Investment Commentary – September 3, 2019

Year to Date Market Indices as of Market Close September 3, 2019

• Dow 26,118 (11.96%)
• S&P 2,906 (15.93%)
• NASDAQ 7,874 (18.67%)
• Gold $1,556 (21.13%)
• Oil $53.96 (17.79%)
• Barclay Bond Aggregate (9.10%)
• All World Index (12.02%)
• Fed Funds Rate 2.25 (-0.25 rate cut 7/31/19)
• US Real GDP Growth 2.0 Q2/2019 (Down from 3.1 in Q1)

Fed’s Rosengren: ‘Headline grabbing’ market swings this summer obscure fact that economy remains ‘relatively benign’

No need for immediate interest-rate cut unless economy weakens, Boston Fed President says

Boston Fed President Eric Rosengren on Tuesday said “headline grabbing” market swings this summer obscure the fact that U.S. economic conditions remain “relatively benign.”

Rosengren, one of two Fed officials who voted against the Fed’s July interest-rate cut, indicated he wasn’t too concerned about the one-day 800-point drop in the Dow Jones Industrial Average DJIA, -1.08% in mid-August or the “inverted yield curve” in the bond market.

When yields on the 10-year Treasury note are lower than rates on shorter-term securities, this is called an “inverted” yield curve. In the past, it has been a reliable indicator of depressed economic conditions. Many Fed officials think it remains a good signal.

In a speech at The Leo J. Meehan School of Business at Stonehill College, Rosengren said he was giving less credence to the inverted yield curve this year because it was the long end of the curve that was moving lower. Long-term rates are controlled by the market, he said.

In years past, it has been short-term end of the curve, where rates are controlled by the Fed, that has inverted, as rates get pushed higher by the central bank worried about inflation in a strong economy.

The Boston Fed president said he thought it was “plausible” that the depressed 10-year Treasury rate this year is due more to weakness among U.S. trading partners than fears about the domestic U.S. economy.

He also noted that stocks remain robust despite the rocky summer.

“Recession concerns do not seem to be reflected in the current pricing of stocks,” he said.

Markets were also reacting to significant risks from trade tensions, he said.

Around the web

Comeback rally: The major U.S. stock indexes surged around 3%, snapping a string of four negative weeks in a row. Stocks were lifted by indications that the United States and China may be able to salvage some sort of agreement on trade despite the recent escalation in tensions.
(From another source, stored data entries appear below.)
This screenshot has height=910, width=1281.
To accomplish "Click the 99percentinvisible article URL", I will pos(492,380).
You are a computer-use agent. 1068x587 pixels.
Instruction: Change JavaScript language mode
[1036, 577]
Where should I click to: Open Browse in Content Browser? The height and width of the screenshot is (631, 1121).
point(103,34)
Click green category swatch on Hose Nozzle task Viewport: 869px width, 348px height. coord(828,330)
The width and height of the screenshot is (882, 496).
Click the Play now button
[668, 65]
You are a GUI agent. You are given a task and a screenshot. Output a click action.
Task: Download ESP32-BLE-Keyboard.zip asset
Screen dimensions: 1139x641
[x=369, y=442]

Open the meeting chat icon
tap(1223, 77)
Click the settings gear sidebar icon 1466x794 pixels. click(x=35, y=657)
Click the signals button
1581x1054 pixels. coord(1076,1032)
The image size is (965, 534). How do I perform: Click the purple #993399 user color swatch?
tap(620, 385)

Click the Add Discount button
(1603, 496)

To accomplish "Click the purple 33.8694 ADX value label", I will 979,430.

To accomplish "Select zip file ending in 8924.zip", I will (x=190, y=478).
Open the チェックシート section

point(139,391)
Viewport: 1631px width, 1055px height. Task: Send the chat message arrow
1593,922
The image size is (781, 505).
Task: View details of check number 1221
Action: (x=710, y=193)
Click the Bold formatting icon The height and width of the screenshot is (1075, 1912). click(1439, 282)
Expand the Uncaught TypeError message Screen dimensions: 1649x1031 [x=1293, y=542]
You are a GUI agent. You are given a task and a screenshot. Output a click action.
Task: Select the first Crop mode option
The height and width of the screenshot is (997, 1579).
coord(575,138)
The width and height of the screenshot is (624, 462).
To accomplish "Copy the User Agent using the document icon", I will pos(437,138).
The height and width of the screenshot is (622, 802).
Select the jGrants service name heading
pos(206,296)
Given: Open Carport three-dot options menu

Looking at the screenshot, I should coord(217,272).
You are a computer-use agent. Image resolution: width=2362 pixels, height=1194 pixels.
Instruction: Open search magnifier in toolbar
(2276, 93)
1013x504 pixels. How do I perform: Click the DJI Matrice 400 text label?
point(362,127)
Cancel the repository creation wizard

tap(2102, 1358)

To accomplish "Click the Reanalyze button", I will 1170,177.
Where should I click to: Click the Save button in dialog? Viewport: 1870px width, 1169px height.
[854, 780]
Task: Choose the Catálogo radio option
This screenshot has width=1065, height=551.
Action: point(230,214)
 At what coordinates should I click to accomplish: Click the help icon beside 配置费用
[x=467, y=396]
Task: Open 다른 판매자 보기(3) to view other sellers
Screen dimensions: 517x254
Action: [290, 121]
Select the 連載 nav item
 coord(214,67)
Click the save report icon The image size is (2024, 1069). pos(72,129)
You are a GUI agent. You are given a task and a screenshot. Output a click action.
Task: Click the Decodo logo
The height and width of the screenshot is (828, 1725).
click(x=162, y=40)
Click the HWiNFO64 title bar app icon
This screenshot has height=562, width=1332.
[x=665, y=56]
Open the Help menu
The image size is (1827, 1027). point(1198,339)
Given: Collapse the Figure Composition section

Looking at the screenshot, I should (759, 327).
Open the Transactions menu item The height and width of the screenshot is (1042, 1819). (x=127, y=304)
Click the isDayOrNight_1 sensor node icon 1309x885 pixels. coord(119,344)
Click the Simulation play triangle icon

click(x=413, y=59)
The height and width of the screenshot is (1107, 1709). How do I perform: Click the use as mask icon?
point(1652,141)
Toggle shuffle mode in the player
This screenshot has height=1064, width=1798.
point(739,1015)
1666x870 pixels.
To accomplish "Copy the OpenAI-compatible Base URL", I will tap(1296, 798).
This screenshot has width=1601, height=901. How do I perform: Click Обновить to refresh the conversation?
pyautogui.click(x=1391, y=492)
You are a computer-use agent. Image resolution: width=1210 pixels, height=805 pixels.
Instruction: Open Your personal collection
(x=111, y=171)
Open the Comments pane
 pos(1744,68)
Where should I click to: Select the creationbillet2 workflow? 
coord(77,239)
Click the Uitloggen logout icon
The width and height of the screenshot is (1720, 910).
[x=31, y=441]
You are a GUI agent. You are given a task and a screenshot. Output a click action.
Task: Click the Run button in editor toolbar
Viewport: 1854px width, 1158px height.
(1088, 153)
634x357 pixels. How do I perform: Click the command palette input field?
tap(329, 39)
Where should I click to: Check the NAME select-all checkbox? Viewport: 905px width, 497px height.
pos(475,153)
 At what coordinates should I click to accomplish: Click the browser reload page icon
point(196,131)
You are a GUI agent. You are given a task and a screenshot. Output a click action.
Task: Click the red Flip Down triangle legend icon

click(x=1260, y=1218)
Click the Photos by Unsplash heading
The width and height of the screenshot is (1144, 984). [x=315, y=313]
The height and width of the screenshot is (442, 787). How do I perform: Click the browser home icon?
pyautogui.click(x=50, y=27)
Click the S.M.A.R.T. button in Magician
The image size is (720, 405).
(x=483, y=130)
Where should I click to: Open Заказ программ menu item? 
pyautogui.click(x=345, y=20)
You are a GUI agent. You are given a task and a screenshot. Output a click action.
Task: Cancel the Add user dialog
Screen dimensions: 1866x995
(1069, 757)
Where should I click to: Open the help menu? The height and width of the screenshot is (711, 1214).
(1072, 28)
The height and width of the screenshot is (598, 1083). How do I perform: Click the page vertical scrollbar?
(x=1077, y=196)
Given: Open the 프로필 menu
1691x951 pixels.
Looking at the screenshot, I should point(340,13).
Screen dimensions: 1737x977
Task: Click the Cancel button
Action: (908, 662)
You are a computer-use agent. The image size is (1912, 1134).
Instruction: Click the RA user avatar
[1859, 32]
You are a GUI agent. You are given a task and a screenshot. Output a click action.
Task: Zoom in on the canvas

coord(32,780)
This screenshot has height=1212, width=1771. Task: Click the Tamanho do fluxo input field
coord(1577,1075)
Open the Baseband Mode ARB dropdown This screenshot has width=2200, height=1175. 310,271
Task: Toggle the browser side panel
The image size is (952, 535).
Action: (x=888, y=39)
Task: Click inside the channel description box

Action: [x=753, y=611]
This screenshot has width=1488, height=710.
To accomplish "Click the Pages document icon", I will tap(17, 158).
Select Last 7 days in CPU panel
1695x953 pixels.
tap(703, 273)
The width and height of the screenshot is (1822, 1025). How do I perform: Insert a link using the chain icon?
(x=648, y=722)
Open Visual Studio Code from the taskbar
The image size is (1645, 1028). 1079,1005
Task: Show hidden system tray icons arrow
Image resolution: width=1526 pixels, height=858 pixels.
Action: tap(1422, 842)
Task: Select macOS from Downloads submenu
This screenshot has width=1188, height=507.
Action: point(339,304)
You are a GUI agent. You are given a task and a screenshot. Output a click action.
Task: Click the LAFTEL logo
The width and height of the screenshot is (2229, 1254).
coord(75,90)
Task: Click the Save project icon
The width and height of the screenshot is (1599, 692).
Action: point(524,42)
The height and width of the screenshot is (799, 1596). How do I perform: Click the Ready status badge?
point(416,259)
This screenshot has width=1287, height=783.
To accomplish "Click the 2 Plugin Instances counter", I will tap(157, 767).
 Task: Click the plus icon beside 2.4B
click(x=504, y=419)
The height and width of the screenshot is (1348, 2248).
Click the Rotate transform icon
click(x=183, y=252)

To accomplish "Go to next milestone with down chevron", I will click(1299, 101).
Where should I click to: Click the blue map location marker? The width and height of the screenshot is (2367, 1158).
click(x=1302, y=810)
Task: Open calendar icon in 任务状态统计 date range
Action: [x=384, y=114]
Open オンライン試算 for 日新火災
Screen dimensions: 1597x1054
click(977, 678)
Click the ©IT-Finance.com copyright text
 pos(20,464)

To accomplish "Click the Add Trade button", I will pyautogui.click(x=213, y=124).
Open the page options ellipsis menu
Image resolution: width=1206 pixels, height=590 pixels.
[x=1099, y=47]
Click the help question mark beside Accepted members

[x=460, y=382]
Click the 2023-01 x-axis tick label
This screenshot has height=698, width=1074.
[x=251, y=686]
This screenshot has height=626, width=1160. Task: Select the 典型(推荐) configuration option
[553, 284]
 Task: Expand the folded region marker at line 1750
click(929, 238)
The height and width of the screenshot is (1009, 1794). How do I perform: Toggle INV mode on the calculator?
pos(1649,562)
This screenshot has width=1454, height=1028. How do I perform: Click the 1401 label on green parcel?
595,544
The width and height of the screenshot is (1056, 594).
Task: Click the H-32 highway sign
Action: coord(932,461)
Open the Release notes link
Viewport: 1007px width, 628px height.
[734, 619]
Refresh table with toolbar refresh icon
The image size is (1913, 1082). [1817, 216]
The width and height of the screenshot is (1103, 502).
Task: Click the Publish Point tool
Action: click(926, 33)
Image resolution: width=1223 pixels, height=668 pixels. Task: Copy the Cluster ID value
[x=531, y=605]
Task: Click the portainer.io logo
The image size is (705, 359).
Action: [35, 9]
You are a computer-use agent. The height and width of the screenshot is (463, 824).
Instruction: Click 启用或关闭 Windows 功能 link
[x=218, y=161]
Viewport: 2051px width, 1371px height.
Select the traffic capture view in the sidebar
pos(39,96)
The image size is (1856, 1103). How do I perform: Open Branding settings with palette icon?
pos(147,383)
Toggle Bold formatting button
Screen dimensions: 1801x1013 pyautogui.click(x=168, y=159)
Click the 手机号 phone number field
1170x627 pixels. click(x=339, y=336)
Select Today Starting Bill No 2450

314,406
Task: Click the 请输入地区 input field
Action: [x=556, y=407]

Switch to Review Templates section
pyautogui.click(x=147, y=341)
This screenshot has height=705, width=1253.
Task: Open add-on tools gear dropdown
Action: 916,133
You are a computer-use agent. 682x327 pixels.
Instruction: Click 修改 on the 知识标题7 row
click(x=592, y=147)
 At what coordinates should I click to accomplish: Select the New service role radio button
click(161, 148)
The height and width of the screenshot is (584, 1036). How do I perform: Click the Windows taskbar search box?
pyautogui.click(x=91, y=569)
August anxiety: Although stocks recovered positive momentum late in the month, August brought a sharp turnaround from the prior two months’ strong results. The major U.S. indexes fell around 2% to 3%, and August produced 4 of the 10 most volatile trading days year to date.

Consumer resilience: U.S. consumer spending continues to be a bright spot amid a weakened global economic outlook and recently soft U.S. manufacturing data. Consumer spending recorded a 0.6% gain in July relative to June, with the rate of growth picking up from previous months.

Moving in lockstep: Through most of August, the sectors that make up the U.S. stock market rarely moved in different directions. Through Wednesday, the S&P 500’s 11 sectors had either risen or fallen together during 11 trading sessions. That’s the highest number of such instances in a month since January 2016, according to The Wall Street Journal.

Upcoming this week:

Friday: Jobs and unemployment, U.S. Bureau of Labor Statistics

The views presented are not intended to be relied on as a forecast, research or investment advice and are the opinions of the sources cited and are subject to change based on subsequent developments. They are not a recommendation, offer or solicitation to buy or sell any securities or to adopt any investments.